What you write should match, word for word, the lines from the one containing "The height and" through the end of the data, with no pictures.

____ Data for analysis

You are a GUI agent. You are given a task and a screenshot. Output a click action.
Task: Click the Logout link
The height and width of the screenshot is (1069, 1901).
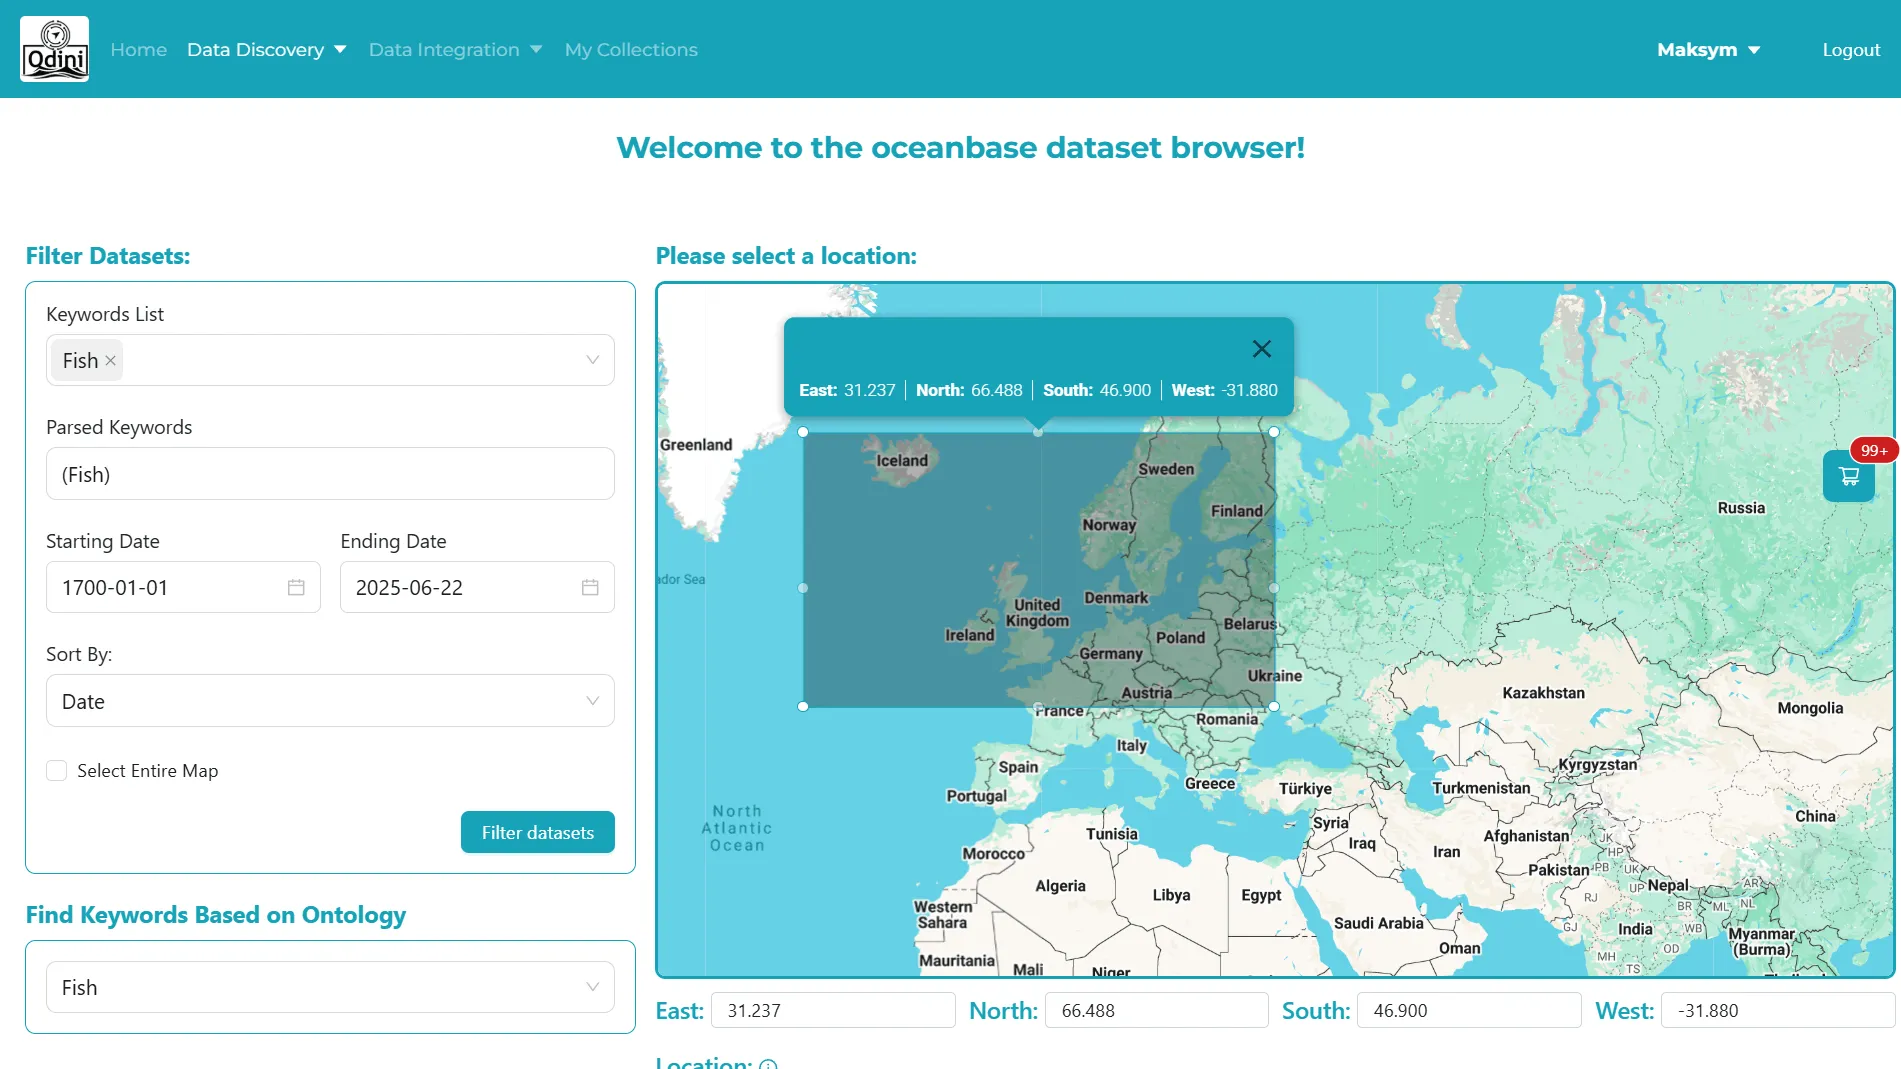(x=1850, y=50)
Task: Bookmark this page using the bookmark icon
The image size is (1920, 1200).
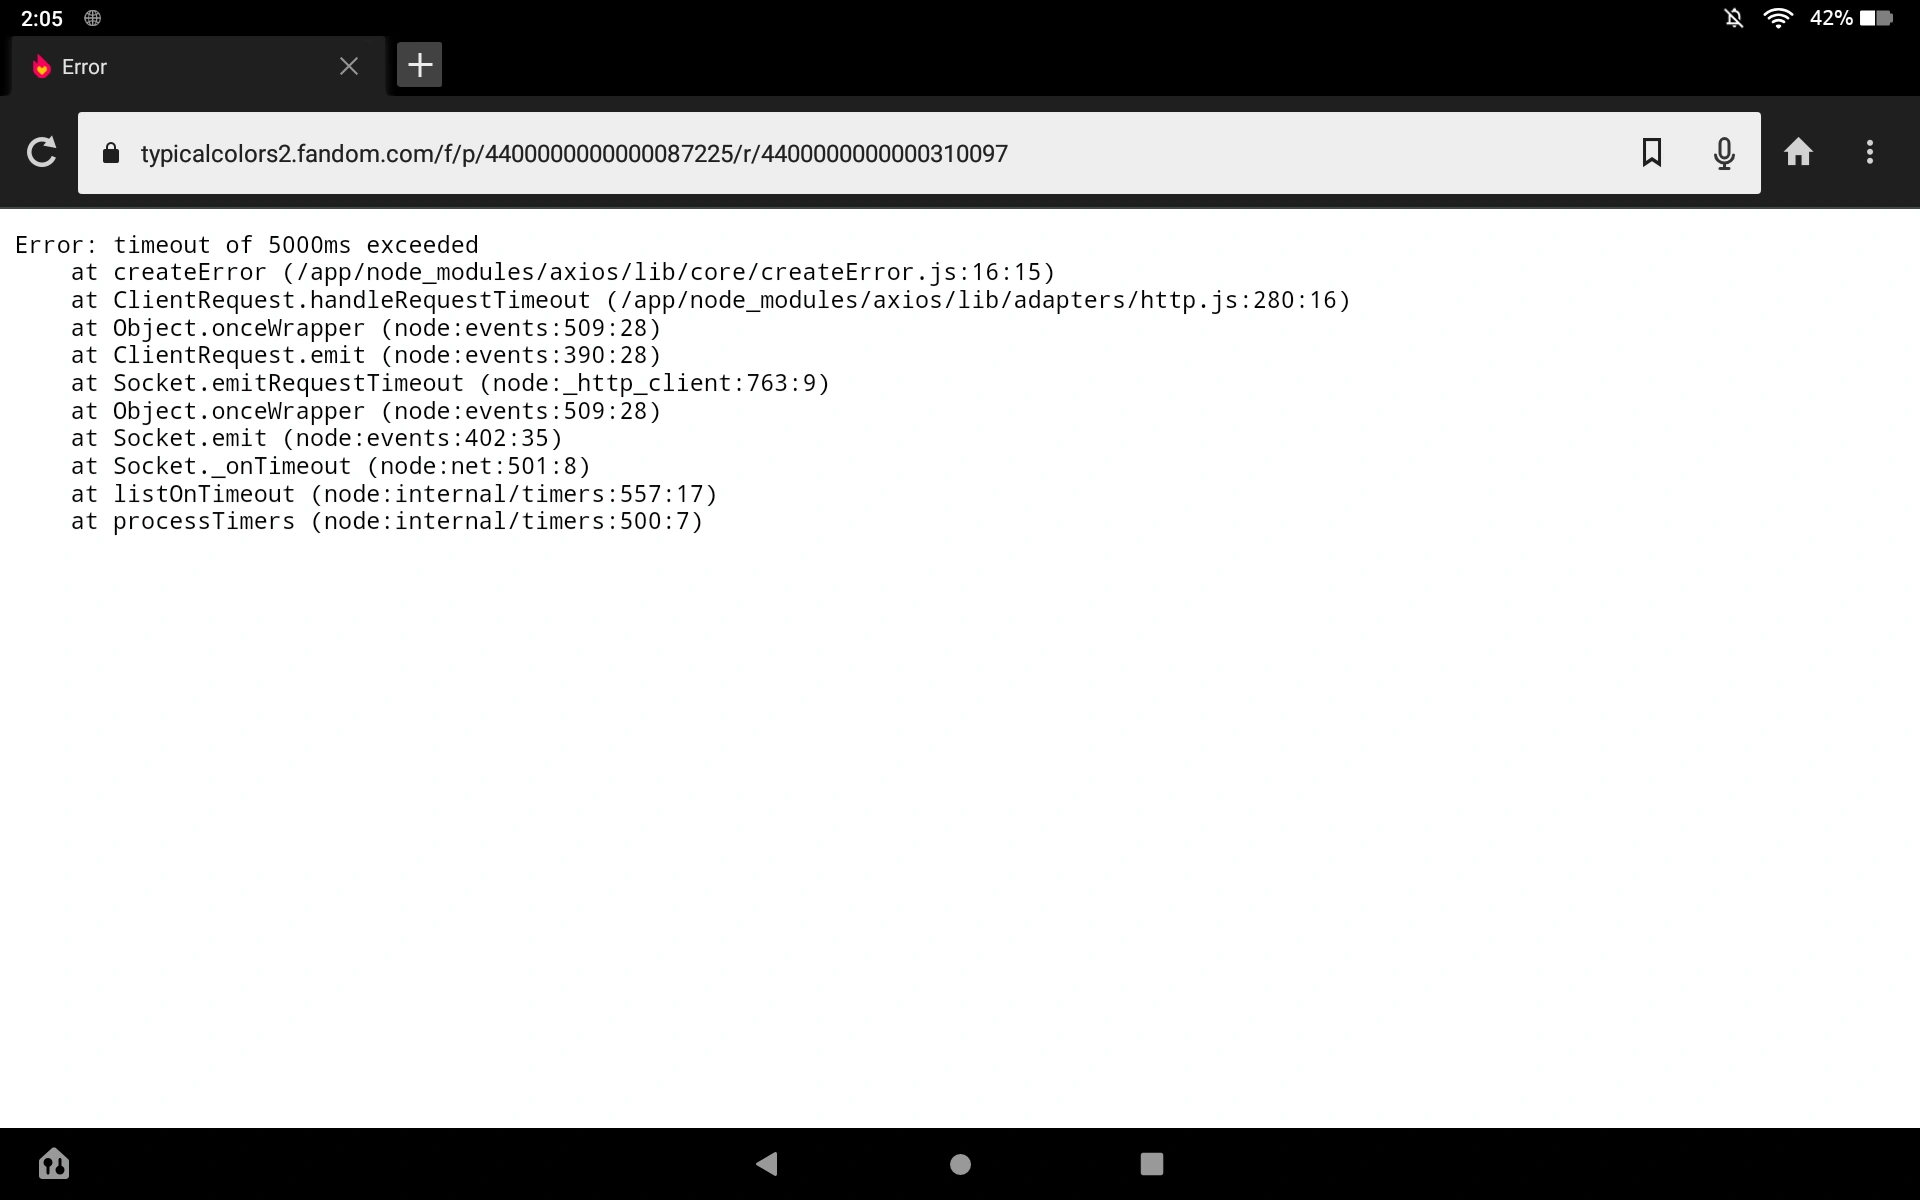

________

* [Response to this exercise]:
The height and width of the screenshot is (1069, 1901).
(x=1850, y=50)
Task: Bookmark this page using the bookmark icon
The image size is (1920, 1200).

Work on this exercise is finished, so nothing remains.